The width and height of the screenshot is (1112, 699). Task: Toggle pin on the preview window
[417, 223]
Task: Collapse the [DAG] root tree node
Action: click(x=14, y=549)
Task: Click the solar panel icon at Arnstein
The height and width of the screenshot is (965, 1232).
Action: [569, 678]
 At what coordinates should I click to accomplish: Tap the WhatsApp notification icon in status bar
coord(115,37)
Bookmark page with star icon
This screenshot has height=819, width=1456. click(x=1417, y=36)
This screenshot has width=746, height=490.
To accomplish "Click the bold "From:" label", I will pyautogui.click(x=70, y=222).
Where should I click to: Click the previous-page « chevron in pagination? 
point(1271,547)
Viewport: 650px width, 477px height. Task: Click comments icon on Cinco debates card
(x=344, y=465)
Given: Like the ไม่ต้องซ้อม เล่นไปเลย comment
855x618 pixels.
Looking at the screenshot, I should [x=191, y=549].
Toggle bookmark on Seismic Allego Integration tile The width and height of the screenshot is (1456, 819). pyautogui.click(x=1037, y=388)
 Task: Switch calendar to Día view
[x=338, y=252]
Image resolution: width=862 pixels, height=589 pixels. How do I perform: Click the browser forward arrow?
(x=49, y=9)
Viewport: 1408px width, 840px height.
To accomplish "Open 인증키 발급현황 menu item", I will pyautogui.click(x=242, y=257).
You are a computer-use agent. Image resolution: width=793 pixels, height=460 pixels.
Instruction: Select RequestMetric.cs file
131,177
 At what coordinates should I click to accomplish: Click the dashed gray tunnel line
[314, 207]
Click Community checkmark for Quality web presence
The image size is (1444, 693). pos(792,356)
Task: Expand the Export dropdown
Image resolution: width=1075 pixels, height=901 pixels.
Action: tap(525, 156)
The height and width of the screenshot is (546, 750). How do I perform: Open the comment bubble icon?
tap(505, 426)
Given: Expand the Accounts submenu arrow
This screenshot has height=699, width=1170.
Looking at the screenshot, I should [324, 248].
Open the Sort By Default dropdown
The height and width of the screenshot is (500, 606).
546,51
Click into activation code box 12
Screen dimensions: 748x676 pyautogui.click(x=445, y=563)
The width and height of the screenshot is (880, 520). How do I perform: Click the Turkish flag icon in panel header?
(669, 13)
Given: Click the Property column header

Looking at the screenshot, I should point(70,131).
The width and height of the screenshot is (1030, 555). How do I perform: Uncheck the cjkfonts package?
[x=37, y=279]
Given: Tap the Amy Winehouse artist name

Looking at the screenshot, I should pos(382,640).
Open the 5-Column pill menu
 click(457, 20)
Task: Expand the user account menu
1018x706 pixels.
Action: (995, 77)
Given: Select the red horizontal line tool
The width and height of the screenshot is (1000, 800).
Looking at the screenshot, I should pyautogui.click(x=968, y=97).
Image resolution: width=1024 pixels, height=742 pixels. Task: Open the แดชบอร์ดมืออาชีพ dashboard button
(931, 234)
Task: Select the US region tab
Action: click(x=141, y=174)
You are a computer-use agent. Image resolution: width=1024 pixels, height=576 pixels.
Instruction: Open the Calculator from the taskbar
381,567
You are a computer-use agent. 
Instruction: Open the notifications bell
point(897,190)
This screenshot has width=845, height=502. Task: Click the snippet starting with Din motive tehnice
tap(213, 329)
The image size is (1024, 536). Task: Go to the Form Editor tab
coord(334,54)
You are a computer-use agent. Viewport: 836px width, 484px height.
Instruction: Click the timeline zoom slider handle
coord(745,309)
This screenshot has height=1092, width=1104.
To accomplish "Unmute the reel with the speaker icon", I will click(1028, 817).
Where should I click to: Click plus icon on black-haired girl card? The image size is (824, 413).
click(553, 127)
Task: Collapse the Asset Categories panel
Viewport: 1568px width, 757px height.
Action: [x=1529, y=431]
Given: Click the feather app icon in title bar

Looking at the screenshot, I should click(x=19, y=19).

What is asked:
Can you reproduce the listing above verbatim, starting at the line that contains "You are a computer-use agent. Image resolution: width=793" and stopping after the line that contains "Screen dimensions: 748x676"?

Solution below:
You are a computer-use agent. Image resolution: width=793 pixels, height=460 pixels.
Instruction: Select RequestMetric.cs file
131,177
 At what coordinates should I click to accomplish: Click the dashed gray tunnel line
[314, 207]
Click Community checkmark for Quality web presence
The image size is (1444, 693). pos(792,356)
Task: Expand the Export dropdown
Image resolution: width=1075 pixels, height=901 pixels.
Action: tap(525, 156)
The height and width of the screenshot is (546, 750). How do I perform: Open the comment bubble icon?
tap(505, 426)
Given: Expand the Accounts submenu arrow
This screenshot has height=699, width=1170.
Looking at the screenshot, I should [324, 248].
Open the Sort By Default dropdown
The height and width of the screenshot is (500, 606).
546,51
Click into activation code box 12
Screen dimensions: 748x676 pyautogui.click(x=445, y=563)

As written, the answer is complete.